Fuchs’ dystrophy is a genetic disease of the cornea. It occurs when the innermost cells of the cornea called the endothelium die off. These cells normally pump fluid from the cornea to keep it clear. As these cells decrease in number, fluid builds up and the cornea gets swollen causing the vision to become cloudy.
Fuchs’ dystrophy has two stages. In the early stage (stage 1), you may notice few, if any, problems. Vision may be hazy in the morning but gets better throughout the day. In the more advanced, stage 2, vision remains blurry all day. Fluid builds up in the cornea during sleep and not enough dries up during the day. Also, tiny blisters may form on the surface of the cornea and may cause irritation or pain. People in their 30s and 40s may have Fuchs’ dystrophy but not know it. Vision problems might not appear until age 50 or later. Women are more likely than men to have Fuchs’ dystrophy.
Fuchs’ dystrophy can be diagnosed during a routine eye exam. In people with Fuchs’, the cornea displays small “bumps” on its back surface called guttae. Your doctor can detect these with a specialized microscope called a slit lamp. Usually, Fuchs’ dystrophy can be diagnosed long before patients have any visual symptoms.
As Fuchs’ dystrophy gets more severe your eye doctor may detect swelling in the cornea or small blisters on the surface of the eye. An advanced corneal imaging system, called specular microscopy, can be used to determine the severity of Fuchs’ dystrophy. This microscope takes a picture of the individual cells, called the endothelium, on the back surface of the cornea. With this instrument, your eye doctor can determine the health of these cells and the severity and prognosis of the disease. It may also be useful to measure the thickness of the cornea with an ultrasonic pachymeter. By measuring corneal thickness, it is possible to determine the progression of the dystrophy.
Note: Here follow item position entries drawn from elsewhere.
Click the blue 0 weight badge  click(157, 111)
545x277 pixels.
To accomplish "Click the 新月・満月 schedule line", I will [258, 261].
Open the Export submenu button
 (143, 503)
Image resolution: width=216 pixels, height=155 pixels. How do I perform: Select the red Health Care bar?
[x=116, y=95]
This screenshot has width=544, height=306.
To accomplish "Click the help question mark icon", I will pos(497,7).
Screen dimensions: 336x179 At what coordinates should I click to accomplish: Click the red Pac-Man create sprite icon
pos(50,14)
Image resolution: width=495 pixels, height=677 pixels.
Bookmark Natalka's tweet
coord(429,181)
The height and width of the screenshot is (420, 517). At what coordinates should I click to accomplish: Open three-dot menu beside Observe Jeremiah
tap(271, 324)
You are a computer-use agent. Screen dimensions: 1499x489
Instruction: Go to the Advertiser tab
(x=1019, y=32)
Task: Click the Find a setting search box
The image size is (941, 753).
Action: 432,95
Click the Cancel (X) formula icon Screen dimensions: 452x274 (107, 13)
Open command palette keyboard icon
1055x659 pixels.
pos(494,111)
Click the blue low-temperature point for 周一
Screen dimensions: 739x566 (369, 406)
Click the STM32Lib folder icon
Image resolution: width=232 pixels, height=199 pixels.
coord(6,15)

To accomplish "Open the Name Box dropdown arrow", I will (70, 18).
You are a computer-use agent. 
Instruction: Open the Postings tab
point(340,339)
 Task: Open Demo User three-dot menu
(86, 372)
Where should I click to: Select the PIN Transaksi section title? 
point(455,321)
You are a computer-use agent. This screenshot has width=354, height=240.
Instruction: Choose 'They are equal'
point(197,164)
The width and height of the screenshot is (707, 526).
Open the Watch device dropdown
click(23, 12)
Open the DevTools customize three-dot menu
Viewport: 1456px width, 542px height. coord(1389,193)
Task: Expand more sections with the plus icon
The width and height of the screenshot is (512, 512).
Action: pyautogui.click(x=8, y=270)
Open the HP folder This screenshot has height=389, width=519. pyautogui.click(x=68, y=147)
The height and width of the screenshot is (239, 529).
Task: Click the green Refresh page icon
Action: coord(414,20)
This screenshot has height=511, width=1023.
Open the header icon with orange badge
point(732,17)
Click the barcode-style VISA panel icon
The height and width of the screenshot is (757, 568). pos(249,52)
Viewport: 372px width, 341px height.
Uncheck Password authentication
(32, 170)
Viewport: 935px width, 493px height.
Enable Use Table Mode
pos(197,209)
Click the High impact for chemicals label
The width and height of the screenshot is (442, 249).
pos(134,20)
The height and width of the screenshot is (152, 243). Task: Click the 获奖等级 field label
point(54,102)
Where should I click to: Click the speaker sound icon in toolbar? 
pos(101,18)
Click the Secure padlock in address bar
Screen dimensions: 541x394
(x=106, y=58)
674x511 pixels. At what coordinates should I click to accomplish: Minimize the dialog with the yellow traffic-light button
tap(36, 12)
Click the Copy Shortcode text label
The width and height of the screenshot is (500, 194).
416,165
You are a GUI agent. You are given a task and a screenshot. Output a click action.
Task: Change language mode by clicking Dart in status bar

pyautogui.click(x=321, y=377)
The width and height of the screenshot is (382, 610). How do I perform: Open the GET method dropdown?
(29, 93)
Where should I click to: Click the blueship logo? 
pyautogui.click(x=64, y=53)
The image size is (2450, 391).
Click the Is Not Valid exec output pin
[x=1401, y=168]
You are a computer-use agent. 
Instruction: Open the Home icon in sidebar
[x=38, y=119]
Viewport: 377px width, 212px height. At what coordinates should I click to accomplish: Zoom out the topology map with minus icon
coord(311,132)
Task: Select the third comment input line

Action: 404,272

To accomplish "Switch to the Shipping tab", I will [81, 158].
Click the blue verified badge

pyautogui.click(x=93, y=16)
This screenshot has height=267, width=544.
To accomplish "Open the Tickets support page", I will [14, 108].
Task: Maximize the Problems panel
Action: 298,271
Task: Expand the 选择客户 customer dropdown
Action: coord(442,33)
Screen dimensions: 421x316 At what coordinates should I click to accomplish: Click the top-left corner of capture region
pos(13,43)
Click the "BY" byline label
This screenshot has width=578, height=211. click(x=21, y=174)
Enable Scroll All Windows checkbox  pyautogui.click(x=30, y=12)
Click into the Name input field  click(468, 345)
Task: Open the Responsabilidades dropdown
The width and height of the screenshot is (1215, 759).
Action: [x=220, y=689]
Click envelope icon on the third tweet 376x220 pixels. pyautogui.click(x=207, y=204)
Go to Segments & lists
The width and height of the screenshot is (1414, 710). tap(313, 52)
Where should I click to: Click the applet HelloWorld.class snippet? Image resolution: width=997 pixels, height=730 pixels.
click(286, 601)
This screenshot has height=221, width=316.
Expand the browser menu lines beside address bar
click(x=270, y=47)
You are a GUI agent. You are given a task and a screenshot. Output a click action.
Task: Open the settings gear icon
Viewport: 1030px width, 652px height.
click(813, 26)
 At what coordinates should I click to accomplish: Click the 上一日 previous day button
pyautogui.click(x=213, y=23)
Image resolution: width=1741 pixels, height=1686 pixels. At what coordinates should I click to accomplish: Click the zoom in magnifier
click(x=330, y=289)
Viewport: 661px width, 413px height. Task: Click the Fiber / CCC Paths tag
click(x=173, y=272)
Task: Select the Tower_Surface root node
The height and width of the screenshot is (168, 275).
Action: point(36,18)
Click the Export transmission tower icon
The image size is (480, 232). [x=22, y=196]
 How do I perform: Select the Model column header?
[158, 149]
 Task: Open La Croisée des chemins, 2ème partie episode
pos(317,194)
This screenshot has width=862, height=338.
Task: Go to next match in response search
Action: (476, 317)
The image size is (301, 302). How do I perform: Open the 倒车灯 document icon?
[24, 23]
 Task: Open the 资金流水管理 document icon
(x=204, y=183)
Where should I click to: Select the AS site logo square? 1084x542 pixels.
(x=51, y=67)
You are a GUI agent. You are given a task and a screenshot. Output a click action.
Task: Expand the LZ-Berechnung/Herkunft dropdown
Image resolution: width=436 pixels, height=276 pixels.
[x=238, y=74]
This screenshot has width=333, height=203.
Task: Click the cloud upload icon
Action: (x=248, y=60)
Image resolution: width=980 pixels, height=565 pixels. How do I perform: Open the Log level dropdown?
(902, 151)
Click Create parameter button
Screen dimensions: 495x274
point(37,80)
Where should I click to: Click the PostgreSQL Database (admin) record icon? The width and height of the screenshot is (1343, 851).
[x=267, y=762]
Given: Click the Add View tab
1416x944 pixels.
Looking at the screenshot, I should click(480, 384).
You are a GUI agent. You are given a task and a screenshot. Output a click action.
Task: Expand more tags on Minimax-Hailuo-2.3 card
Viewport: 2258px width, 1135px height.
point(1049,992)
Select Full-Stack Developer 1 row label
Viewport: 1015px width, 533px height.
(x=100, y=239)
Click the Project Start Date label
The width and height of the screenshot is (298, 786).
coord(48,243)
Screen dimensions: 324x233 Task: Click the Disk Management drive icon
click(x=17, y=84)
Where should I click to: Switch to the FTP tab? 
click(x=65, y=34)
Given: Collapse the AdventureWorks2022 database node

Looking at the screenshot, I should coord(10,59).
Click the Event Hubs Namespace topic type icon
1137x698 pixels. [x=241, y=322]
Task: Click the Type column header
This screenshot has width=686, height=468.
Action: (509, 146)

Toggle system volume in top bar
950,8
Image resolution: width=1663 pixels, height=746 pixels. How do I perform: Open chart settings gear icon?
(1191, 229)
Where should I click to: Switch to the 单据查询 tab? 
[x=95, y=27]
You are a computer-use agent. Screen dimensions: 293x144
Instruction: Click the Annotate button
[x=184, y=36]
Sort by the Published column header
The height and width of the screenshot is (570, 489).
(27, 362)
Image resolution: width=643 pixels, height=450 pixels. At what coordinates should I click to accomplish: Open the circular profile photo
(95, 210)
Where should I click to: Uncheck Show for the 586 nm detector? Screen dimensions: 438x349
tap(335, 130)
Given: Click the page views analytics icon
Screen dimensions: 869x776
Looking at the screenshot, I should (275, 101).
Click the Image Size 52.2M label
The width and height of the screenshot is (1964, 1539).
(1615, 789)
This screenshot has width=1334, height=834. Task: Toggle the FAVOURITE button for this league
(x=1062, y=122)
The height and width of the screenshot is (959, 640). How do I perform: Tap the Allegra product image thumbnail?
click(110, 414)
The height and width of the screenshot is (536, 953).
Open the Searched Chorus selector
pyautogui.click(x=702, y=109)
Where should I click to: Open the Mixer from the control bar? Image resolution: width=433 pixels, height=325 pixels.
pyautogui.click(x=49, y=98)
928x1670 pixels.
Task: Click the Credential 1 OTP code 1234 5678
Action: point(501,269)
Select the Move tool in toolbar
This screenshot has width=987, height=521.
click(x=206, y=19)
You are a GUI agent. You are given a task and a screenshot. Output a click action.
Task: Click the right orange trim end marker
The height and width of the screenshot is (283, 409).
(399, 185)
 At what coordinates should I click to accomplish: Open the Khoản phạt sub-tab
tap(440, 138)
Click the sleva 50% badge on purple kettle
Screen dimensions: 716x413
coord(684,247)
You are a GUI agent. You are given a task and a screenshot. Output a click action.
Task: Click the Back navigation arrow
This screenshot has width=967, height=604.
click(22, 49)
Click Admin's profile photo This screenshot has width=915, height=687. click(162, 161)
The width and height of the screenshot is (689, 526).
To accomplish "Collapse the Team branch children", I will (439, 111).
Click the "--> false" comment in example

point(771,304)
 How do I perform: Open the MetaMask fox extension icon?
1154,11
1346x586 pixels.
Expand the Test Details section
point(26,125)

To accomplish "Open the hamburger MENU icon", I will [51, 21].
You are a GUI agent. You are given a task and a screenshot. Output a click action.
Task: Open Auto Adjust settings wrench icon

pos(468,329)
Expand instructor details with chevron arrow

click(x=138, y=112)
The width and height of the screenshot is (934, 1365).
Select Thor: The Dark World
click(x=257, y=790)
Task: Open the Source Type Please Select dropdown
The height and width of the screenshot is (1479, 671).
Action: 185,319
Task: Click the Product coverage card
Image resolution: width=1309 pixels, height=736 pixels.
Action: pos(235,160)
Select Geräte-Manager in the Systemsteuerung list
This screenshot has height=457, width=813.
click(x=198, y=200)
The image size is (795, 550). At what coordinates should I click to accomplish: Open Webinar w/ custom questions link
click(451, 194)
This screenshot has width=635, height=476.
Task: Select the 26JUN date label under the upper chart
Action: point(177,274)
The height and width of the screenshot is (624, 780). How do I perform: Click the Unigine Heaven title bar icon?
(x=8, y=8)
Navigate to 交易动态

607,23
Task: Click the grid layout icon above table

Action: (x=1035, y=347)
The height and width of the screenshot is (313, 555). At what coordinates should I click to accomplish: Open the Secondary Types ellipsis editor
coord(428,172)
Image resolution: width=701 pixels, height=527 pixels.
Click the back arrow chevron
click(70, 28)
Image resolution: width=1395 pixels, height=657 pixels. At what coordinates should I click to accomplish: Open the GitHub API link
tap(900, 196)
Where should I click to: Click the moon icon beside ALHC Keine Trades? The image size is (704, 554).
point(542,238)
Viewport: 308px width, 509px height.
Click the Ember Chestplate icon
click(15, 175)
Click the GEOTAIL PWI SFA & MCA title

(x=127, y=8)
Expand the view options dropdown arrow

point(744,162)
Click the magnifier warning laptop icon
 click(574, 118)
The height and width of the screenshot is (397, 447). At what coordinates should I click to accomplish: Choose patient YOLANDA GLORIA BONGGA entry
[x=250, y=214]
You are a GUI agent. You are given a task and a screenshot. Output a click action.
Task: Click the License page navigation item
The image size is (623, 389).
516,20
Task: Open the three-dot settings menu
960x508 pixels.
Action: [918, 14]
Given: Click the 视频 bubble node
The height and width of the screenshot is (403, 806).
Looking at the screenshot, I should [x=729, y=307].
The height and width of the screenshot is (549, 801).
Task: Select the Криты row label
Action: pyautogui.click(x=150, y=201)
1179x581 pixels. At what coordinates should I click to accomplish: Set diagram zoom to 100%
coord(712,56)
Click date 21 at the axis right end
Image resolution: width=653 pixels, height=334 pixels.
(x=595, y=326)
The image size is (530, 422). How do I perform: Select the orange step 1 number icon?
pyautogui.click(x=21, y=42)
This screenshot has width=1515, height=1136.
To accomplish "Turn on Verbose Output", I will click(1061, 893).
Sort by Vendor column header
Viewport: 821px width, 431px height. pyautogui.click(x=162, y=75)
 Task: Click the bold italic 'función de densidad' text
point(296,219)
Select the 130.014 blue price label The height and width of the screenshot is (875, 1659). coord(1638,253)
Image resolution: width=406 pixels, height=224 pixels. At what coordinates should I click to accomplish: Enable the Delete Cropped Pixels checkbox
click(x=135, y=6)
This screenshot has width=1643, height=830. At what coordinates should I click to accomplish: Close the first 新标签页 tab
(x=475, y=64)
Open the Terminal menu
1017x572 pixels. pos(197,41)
Treatment for Fuchs’ Dystrophy
In the early stages, Fuchs’ dystrophy may not affect your vision and no treatment is needed. If some mild early morning blurry vision occurs, eyedrops can be used to reduce some of the swelling. As the condition advances a corneal transplant may be necessary to restore vision. The surgeons at Northeast Ohio Eye Surgeons are at the forefront of corneal transplant technology. To treat Fuchs’ dystrophy, Dr. Jones and Dr. Lohman use the most advanced techniques of corneal transplantation — DMEK and DSAEK. These procedures provide the best vision and fastest visual recovery possible for patients with Fuchs’ dystrophy. With DMEK and DSAEK, 99% of your cornea is left intact and only the damaged innermost layer of the cornea is replaced. It is sometimes possible to restore 20/20 vision with these advanced surgeries.
More information about Fuchs’ dystrophy can be found at The Corneal Dystrophy Foundation. They also have a support group, called Fuchs’ Friends, where people with Fuchs’ dystrophy can talk with others who have the same condition.